Septic tank in the snow – classic winter scene


It was now a year since we’d eloped to Czechia. To an outsider it would have looked as if we were living on a building site in a war zone, but the changes were subtle and deep. The original structured plans had given way to philosophical fatalism and intuition, all very Zen.


Walls were plastered ad hoc, ceilings were fitted with leftover plasterboard, cables and underfloor heating were in place just in case we could ever afford to use them. Fourteen new windows had been fitted, which meant there were only 30 more to go. Our bedrooms even had doors on, and the wrecked shell that was to be my office now looked as if it was just a lick of paint, a couple of windowsills and a grandfather clock away from being ready to let me in. The work certainly isn’t finished – barely started is probably closer, in view of the task ahead – but it’s moving.


After decorating the grass verge like a sci-fi Portaloo, our bespoke London flat-sized septic tank was finally sunk into a pit deep enough to conceal a Loch Ness Monster. This involved destroying the road that separates the house from the subterranean tank.

We’d told as many people as we could that this was going to happen, but inevitably there was one neighbour from the track up the hill who innocently drove his car down and discovered a yawning chasm where his route to work should have been. He climbed from his car, surveyed the pit while smoking furiously, and then flicked his cigarette end into the hole.
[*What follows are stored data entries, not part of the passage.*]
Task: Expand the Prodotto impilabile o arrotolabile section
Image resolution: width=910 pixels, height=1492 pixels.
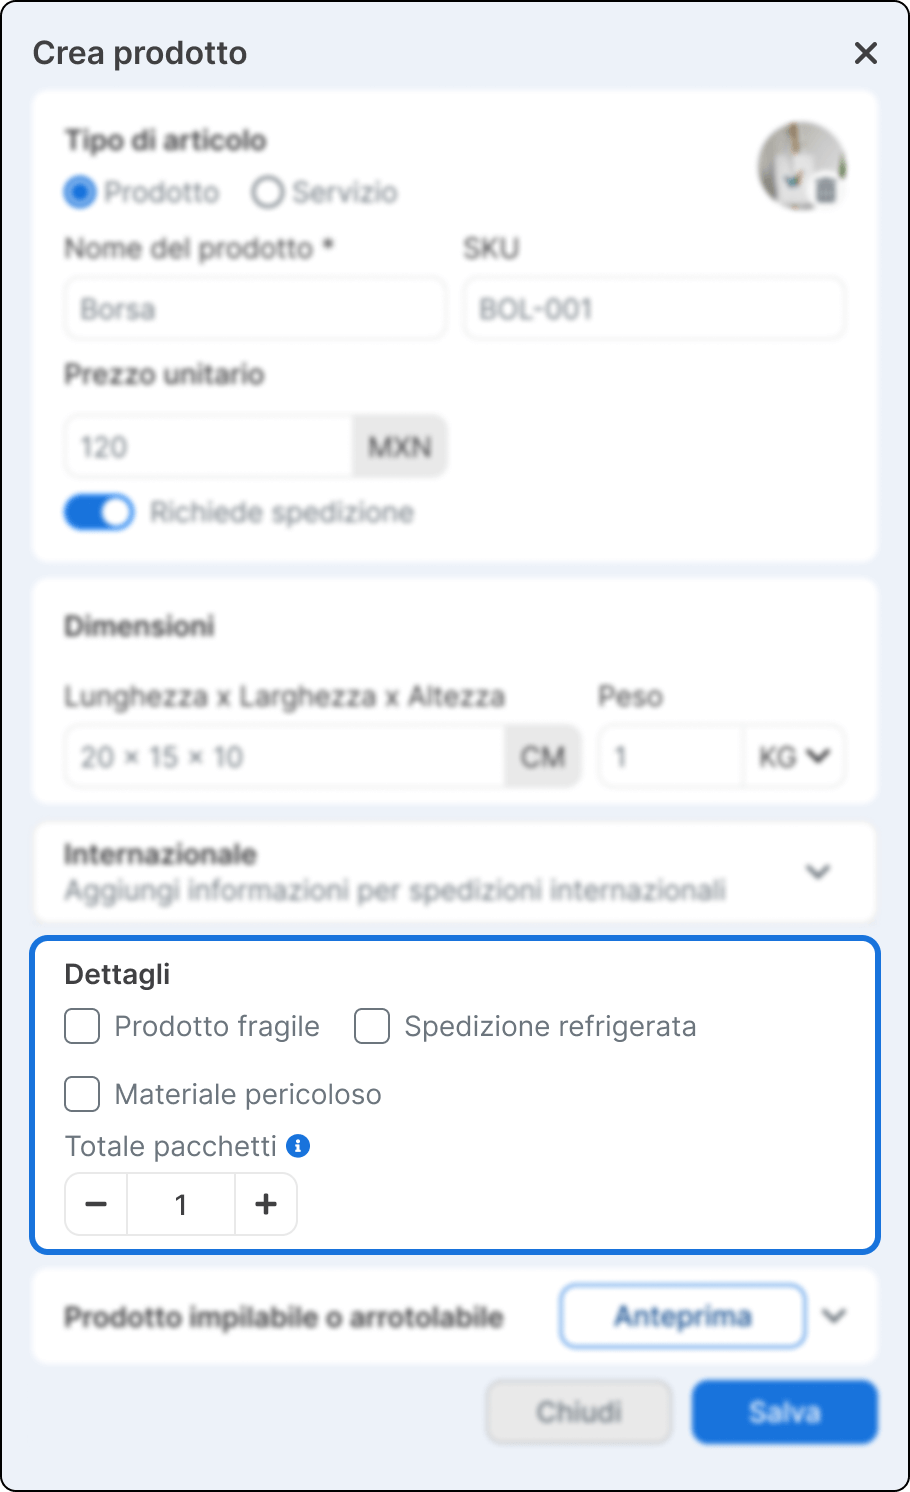Action: point(834,1316)
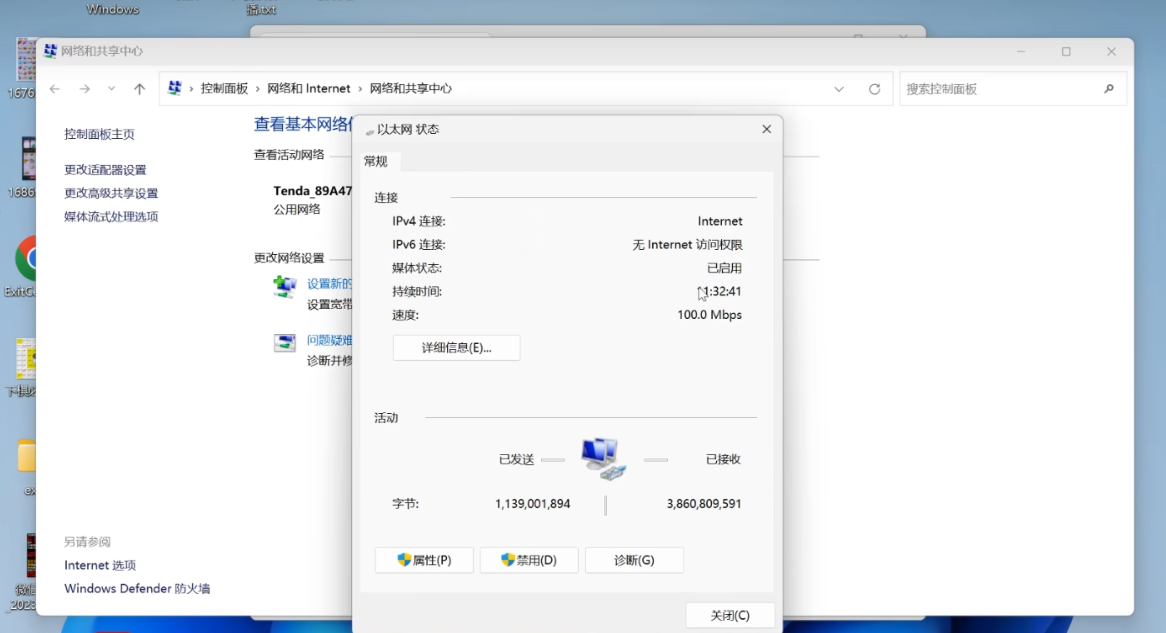Click the search magnifier icon
Viewport: 1166px width, 633px height.
tap(1109, 89)
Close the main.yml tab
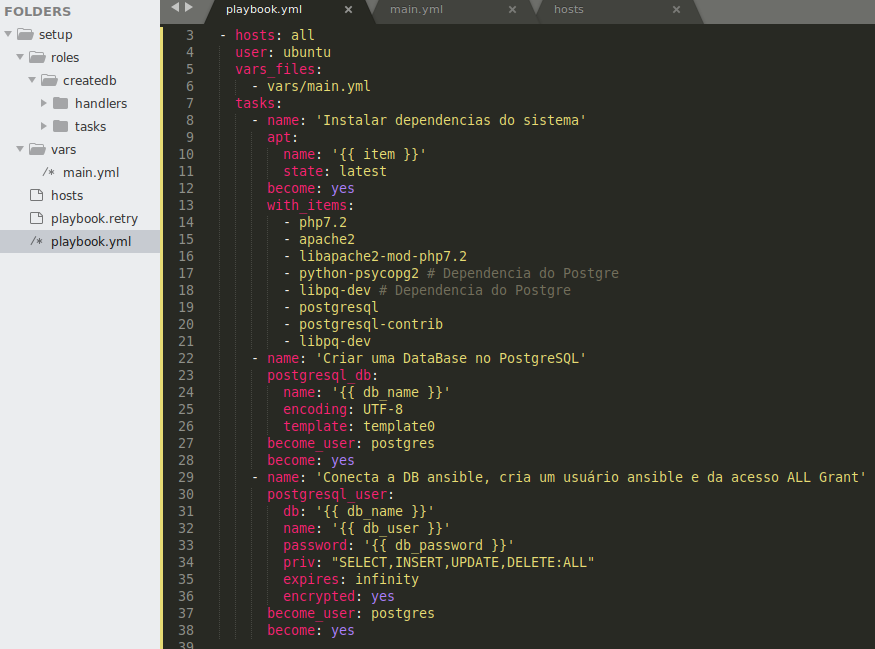 [x=512, y=10]
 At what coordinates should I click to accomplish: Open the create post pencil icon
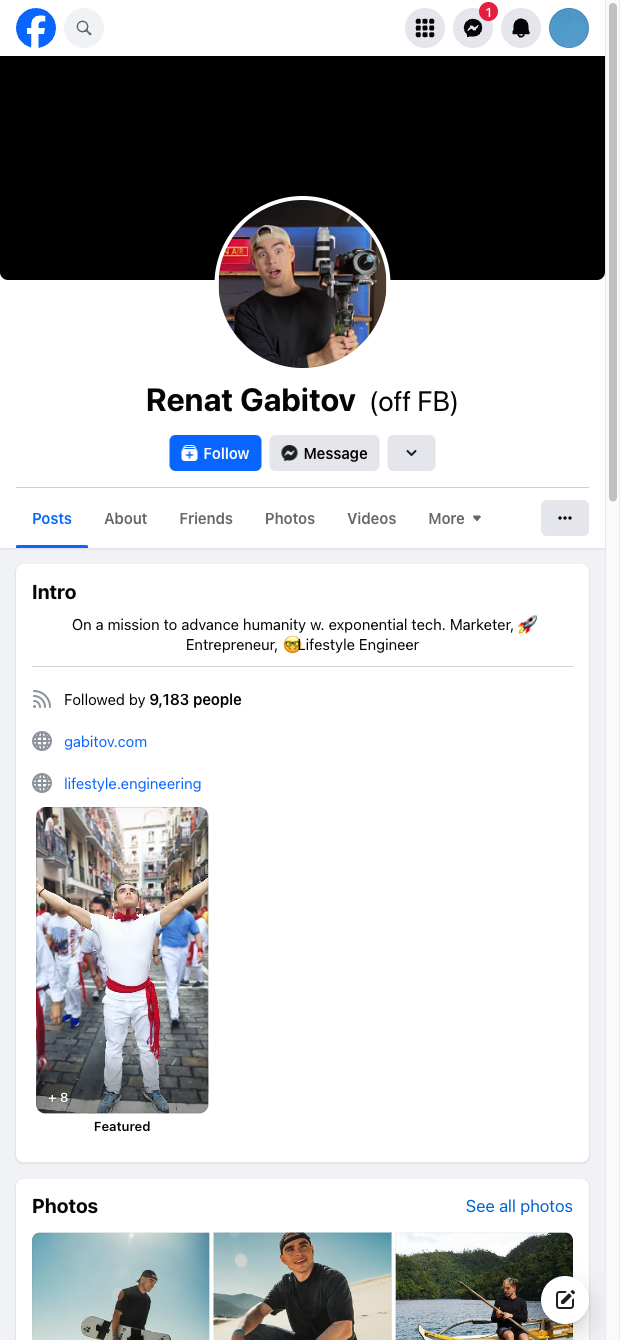(x=565, y=1299)
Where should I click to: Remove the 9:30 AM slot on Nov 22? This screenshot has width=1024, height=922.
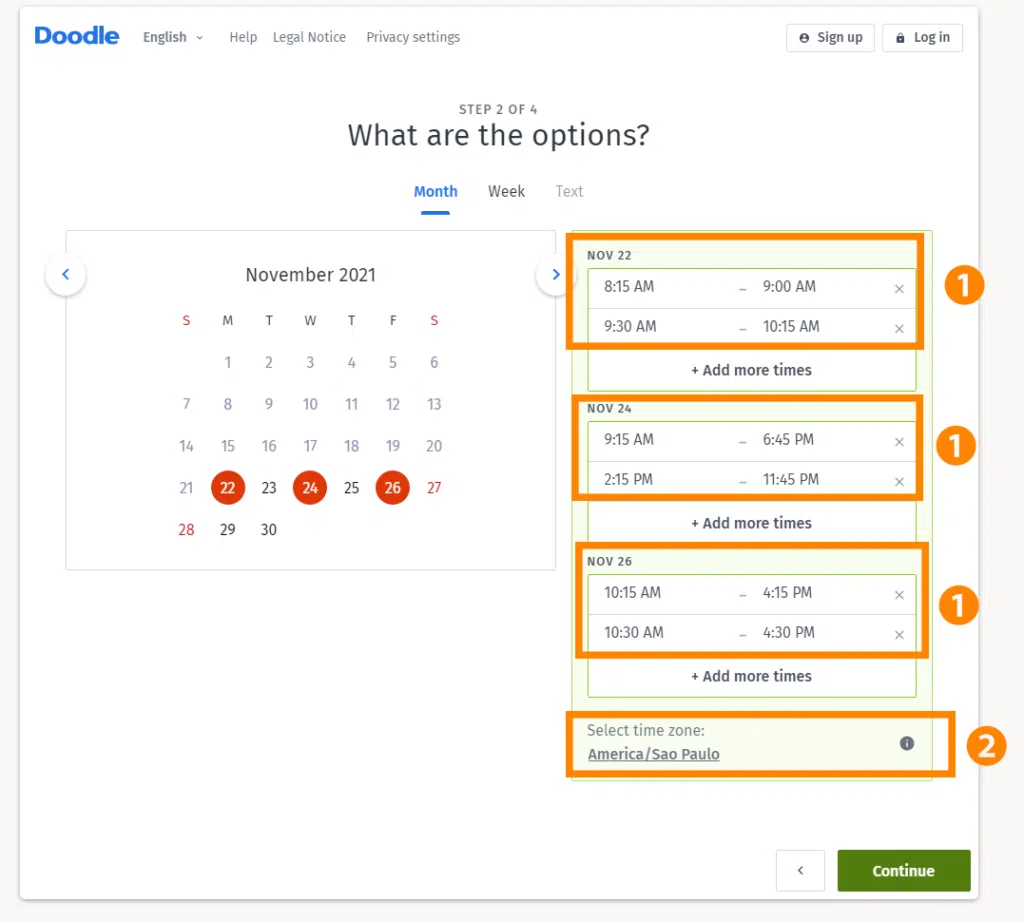pos(898,326)
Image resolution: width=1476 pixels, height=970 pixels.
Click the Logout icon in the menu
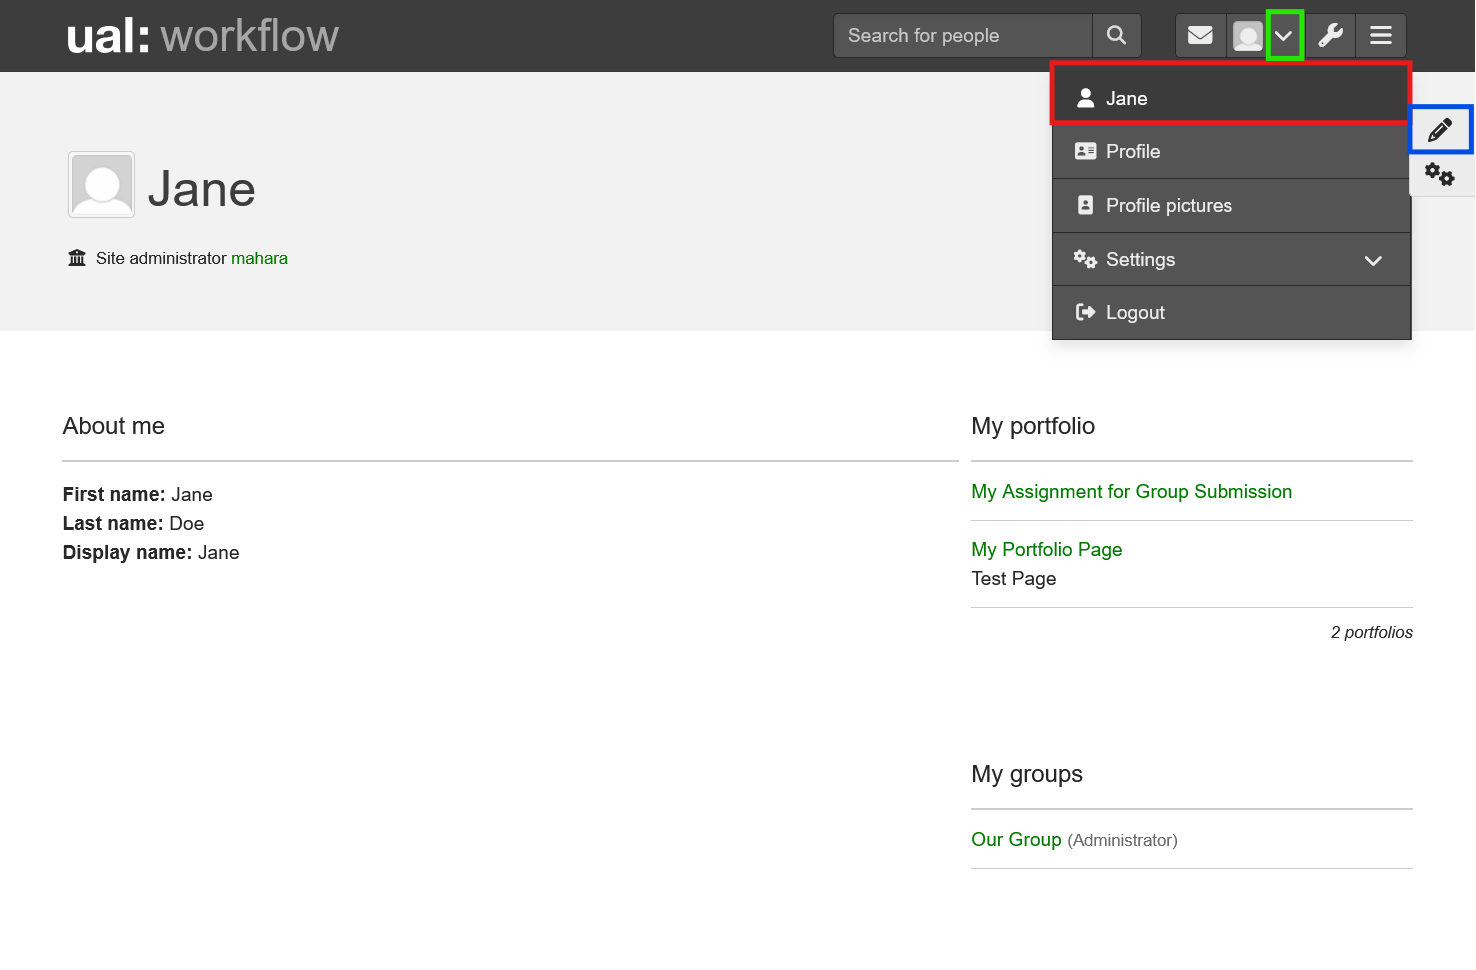pos(1086,312)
Burying the septic tank and destroying the road: Theo surveys the damage


“So where was the old septic tank?”, he asked, in surprising good humour. We don’t like to talk about this, but in the circumstances, given his inconvenience, it seemed polite to reply. There isn’t an old septic tank: all our toilet waste flushes into a shallow pit in one of the less frequented downstairs rooms. It’s a part of the house we intuitively avoid. (Now you know why none of you have been invited to stay with us yet.)


It was definitely spring, I decided, when the mummified cat we had discovered under the floorboards the previous year began to rot. Its blue-white mould was unlike any I’d seen before, resembling bubbles of tiny mushroom caps. Perhaps it was a mould that grows exclusively on hydrating mummified cats.


And because it’s spring, it means we finally get to finish the roof, which we’d paid for this time last year. The roofers arrived on the first weekend in May, three weeks later than planned, but within 24 hours they had stripped the house of the last two thirds of its covering. The views were magnificent, the dust is spectacular, and the dogs insist on chewing the toxic tar panels that the roof shed in its death throes.

Ventilation, Czech style


For the last three weeks the weather has been glorious. Now the roof is off, the clouds have arrived. Rain is pattering on attic dust that hasn’t seen moisture since the first roof was fitted here 260 years ago, and the hastily stretched sheets of tarpaulin are made more from hope than resilience. The weather forecast says thundery showers for four days. The roof is due to be open to the elements for those four days, and the return of the roofers looks set to coincide with the return of the good weather. Fate, Thor, or some other malevolent universal urge, toys with us.


But there are always bright sides. The rain is just what the grass seed on the newly stripped garden needs. We hired the septic tank-burying digger to flatten and terrace the hillside that used to pass as our front garden. The transformation is spectacular, if a little post-apocalyptic. It looks more like an overworked quarry than a place for barbecues and herbaceous borders; but, like everything else in this ridiculous house, it’s getting there.